THE DATA ->
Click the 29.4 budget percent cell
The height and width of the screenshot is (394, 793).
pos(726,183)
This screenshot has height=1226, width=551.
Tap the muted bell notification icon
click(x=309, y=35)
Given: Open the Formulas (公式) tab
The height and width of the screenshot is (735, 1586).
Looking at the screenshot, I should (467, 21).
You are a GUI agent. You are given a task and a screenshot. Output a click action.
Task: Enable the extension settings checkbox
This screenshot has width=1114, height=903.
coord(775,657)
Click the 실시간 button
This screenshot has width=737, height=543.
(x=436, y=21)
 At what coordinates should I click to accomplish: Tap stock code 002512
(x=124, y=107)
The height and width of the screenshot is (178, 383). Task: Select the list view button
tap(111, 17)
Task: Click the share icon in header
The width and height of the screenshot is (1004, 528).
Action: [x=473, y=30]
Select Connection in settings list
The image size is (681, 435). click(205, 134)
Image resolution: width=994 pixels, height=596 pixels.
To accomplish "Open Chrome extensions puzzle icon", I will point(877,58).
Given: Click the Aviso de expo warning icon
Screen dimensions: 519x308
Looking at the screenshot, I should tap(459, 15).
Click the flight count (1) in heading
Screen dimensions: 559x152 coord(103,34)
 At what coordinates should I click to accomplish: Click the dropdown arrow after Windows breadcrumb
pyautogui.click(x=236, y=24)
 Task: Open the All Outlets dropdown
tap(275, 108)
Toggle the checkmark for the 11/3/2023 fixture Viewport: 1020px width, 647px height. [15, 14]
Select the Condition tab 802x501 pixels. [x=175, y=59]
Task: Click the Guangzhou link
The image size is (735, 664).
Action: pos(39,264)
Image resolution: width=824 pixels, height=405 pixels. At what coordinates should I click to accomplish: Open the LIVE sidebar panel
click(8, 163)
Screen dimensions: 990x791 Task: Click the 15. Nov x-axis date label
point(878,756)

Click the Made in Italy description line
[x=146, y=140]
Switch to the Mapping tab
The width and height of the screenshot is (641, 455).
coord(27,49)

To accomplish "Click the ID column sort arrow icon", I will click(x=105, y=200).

TASK TO CARRY OUT ->
Where a line of the data includes the string "will", list that line.

RESULT OF THE TASK ->
To accomplish "Open Chrome extensions puzzle icon", I will point(877,58).
To accomplish "Click the ID column sort arrow icon", I will click(x=105, y=200).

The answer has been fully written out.